Every Monday and Thursday, the shelter gets the laundry delivered, which consists of clean sheets, pillow cases, and blankets. It is our job to put together bedding kits that contain a fitted sheet to go over the mat, a pillow case, and a blanket. We make bedding kits until we run out of pillow cases, since we run out of those first, and then we put the rest of the sheets and blankets into separate bins. These bins are stored on the stage at the front of the room by the door to the shelter that goes out to the alley.
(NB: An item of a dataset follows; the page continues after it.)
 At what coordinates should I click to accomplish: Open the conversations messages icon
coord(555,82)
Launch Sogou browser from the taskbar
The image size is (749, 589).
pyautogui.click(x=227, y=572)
During my second evening shift I got partnered to actively shadow another volunteer who has been there since the summer. We worked two different shifts that night. The first shift was called “stage,” where we passed out the pre-made bedding kits to each young adult guest that entered the shelter. If they asked for an extra blanket, which most of them did because of the colder weather, we also handed them an extra one from our overflow buckets. Besides the bedding kits and extra blankets, we also put out bins of socks, pants, shorts, underwear, scarves, hats, and shirts for the guests to take if they needed them.
The second shift I worked that night was called “in-take,” which is when you sit down with any new guests and fill out an information packet with them and go over the rules and expectations and their rights. The person is allowed to not provide any information they are not comfortable giving. Since there were no new guests that night, my volunteer partner and I just went through the packet together to make sure we understood what it said and what needed to be filled out for if we ever need to fill one out with a new guest.
I was a little disappointed with these two shifts, since I did not get to interact with the guests as much as I did last week working the mat map and smoke breaks. As I stood by the stage watching the shelter come to life that night, I realized that it had the feeling of a giant dorm room/building. And why wouldn’t it? These guests should be either in college or just graduated from college. They are the same age as many of the volunteers who are students.
Many of the guests that night I did not recognize from the previous week during my first evening shift. It made me wonder where the young adults stay on the nights they are not sleeping in the shelter. When I asked a staff member why people come and go from the shelter, he said, “It’s just like us when we move places. Sometimes they’re sleeping on a friends couch, other times they’re just not in the U District for a while. Homeless people move around a lot just like us.” His answer caught me off guard because I realized I had assumed that homeless people were stuck in the same location forever, helpless to leave. It brought to my attention one of the stigmas I held against homeless people, mainly that they are different than me. In my head I had unconsciously categorized homeless people as “the others,” who live and act differently than I do. It really put it in perspective for me talking to me co-volunteer that night. Homeless people aren’t any different than me when it comes to hanging out with friends and visiting different places. They travel from place to place and spend the night with friends, just like we travel from place to place and hang out with our friends.
While I didn’t get to interact with a lot of the guests tonight, and the ones I did talk to were short conversations, I came to recognize that I had been thinking of the guests as outsiders. People who are very very different than me. But they’re not as different as I thought they were. The guests are young adults, similar in age to me. Some are at the same mental developmental stage as I am, looking for a way to connect with people and figure out who they are.
As a Public Health student, it was easy for me to think that I am open-minded to different populations. I think that I took pride in being a PH major and thought that I was able to view any PH problem without judgement. I was wrong. Despite all the PH, Global Health, Anthropology, Sociology, and Psychology classes I have taken, I still carry stereotypes and stigmas with me, many unconsciously. I don’t know if my stigmas towards homeless people will ever go away, but it is important for me and everyone to acknowledge these thoughts and try to minimize expressing them as much as possible.